Management also cannot provide any assurance that unforeseen circumstances will
not increase the need for the Company to raise additional capital on an
immediate basis. There can be no assurance that we will be able to continue to
raise funds if at all, or on terms acceptable to the Company in which case the
Company may be unable to continue its operations or to meet its obligations. If
adequate capital is not available when needed, we will be required to
significantly modify our business model or cease operations.

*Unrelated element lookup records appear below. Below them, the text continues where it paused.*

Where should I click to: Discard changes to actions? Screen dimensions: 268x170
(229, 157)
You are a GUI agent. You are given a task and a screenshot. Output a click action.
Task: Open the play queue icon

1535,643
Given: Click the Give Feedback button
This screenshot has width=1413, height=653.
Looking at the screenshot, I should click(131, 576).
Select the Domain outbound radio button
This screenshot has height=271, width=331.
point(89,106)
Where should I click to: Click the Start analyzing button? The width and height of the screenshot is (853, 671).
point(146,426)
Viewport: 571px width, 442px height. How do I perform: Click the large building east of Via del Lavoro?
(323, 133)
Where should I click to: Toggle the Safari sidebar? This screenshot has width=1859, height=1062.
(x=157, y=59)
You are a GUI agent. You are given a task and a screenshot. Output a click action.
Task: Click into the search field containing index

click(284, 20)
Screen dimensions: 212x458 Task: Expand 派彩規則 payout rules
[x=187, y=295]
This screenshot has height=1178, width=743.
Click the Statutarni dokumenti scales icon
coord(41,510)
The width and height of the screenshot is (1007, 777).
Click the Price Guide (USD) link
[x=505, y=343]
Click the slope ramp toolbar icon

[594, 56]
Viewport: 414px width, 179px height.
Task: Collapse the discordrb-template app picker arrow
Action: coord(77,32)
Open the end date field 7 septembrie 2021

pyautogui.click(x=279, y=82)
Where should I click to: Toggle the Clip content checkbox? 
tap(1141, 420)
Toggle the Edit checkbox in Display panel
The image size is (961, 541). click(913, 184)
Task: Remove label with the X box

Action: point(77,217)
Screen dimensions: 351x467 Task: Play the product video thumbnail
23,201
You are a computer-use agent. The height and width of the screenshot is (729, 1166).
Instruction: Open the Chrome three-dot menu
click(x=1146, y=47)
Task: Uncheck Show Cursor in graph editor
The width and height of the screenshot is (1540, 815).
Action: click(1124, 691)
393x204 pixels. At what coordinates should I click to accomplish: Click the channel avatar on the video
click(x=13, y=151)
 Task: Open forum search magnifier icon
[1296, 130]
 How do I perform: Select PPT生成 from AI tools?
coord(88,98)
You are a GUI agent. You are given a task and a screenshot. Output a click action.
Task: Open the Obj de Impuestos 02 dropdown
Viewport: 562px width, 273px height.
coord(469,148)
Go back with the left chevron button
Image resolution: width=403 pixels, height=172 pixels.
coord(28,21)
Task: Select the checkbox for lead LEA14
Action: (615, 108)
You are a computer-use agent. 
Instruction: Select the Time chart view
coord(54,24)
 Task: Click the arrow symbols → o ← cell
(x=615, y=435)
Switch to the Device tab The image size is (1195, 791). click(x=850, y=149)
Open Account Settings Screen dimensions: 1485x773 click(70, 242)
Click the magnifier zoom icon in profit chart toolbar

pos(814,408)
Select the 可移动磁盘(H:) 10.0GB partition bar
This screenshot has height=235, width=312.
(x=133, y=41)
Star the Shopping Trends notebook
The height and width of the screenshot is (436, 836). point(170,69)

On March 11, 2020 the World Health Organization declared the novel strain of
coronavirus (COVID-19) a global pandemic and recommended containments and
mitigation measures worldwide. The Company is monitoring this closely, and
although operations have no t been materially affected by the coronavirus
outbreak to date, the ultimate severity of the outbreak is uncertain. Operations
of the Company are ongoing. Further the uncertain nature of the spread of
COVID-19 globally may impact our business operations due to the quarantine of
employees, customers, and third-party service providers.

Off-Balance Sheet Arrangements

We do not have any off-balance sheet arrangements that have or are reasonably
likely to have a current or future effect on our financial condition, changes in
financial condition, revenues or expenses, results of operations, liquidity,
capital expenditures or capital resources that is material to investors.